ブーレーズ&クリーヴランド管によるドビュッシーの≪夜想曲≫と≪海≫を聴いて
ブーレーズ&クリーヴランド管によるドビュッシーの≪夜想曲≫と≪海≫(1993年録音)を聴いてみました。
NML(ナクソス・ミュージック・ライブラリー)に収蔵されている音源での鑑賞になります。
ブーレーズらしい巧緻な演奏であります。輪郭性が明瞭で、精密でもある。
演奏全体は、硬質で、キリッと引き締まったものとなっています。そして、とてもクリア。その一方で、充分に色彩的でもある。
ここでの演奏からは、極彩色で彩られているというよりも、青白い光彩が放たれている、といった印象を受けます。響きに透明感がある。とてもピュアでもある。しかも、キラキラとした輝きが感じられもする。これは、音の粒がクッキリとしているためでありましょう。この辺りは、≪海≫の第2楽章において、顕著に感じられる。

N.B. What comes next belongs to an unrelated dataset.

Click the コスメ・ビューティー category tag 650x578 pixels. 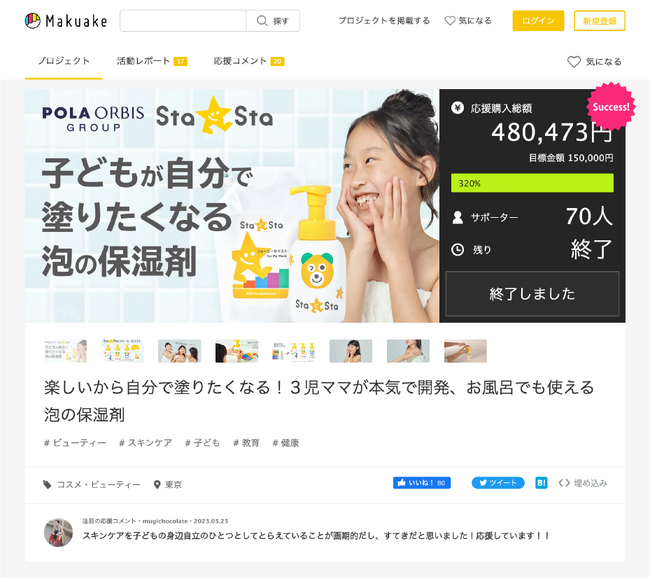(92, 484)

更に言えば、凛としていて、精悍とした表情をしている。充分にドラマティックでもある。凛とした表情については≪海≫の第3楽章の冒頭部分などで、ドラマティックな感興は≪海≫の第3楽章の後半部分などで、はっきりと窺うことができましょう。
そのうえで、1990年代以降のブーレーズの演奏に特徴的な、丸みや柔らかさも加えられている。そう、実に鮮やかな演奏ぶりでありつつも、以前のブーレーズの演奏と比べると、過度に尖鋭なものとはなっておらずに、まろやかな音楽が鳴り響いているのであります。それ故に、音楽から芳しさが感じられる。この点については、≪夜想曲≫において、より一層はっきりと感じられます。
ブーレーズならではの演奏ぶりを堪能でき、かつ、1990年代以降のブーレーズの魅力がギッシリと詰まっている、とても魅力的な、そして、見事な演奏であります。